§ Task directions
I need every line that includes the word "agent" copied from the material.
· · ·
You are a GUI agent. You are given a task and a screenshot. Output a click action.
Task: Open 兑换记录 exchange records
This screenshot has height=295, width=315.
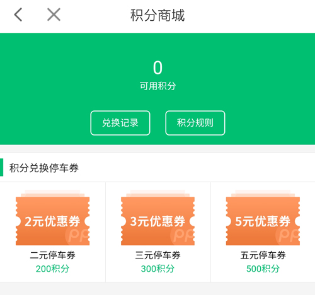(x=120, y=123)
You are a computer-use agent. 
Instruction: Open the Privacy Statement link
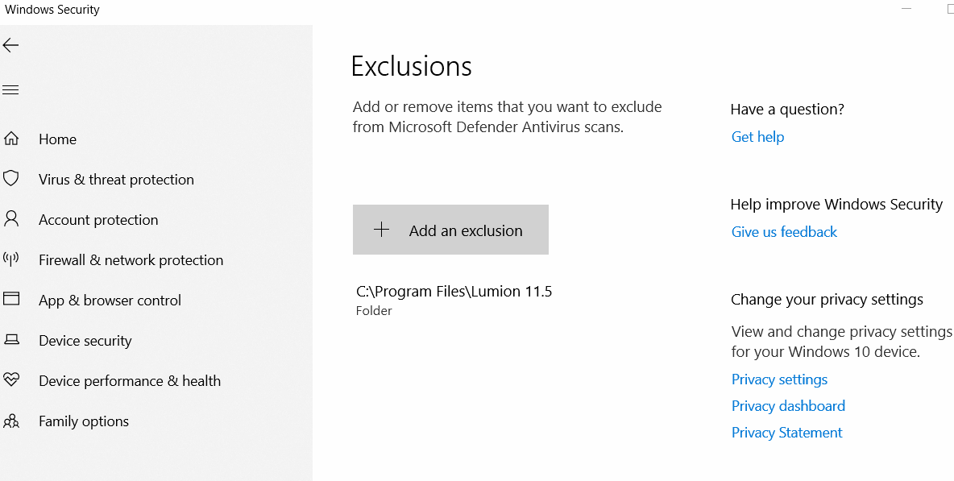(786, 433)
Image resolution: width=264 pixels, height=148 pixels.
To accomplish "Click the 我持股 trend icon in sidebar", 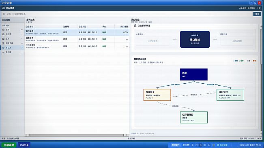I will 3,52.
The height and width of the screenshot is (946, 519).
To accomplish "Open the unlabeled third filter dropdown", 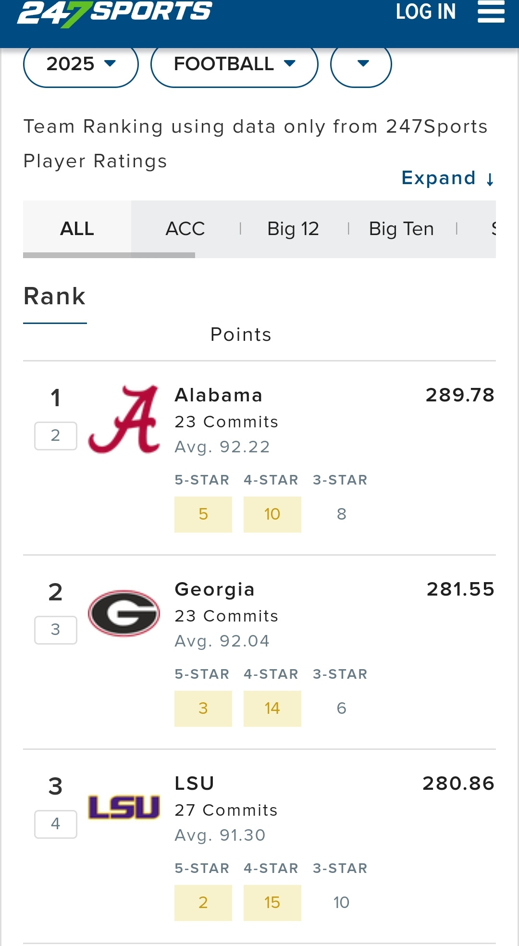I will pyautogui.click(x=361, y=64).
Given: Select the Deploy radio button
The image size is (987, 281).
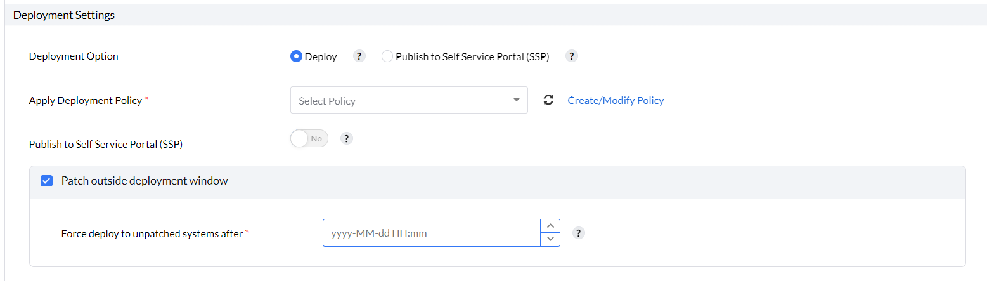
· · ·
§ Exercise output
You are a GUI agent. You are given a task and a screenshot. Output a click action.
You are a computer-use agent. 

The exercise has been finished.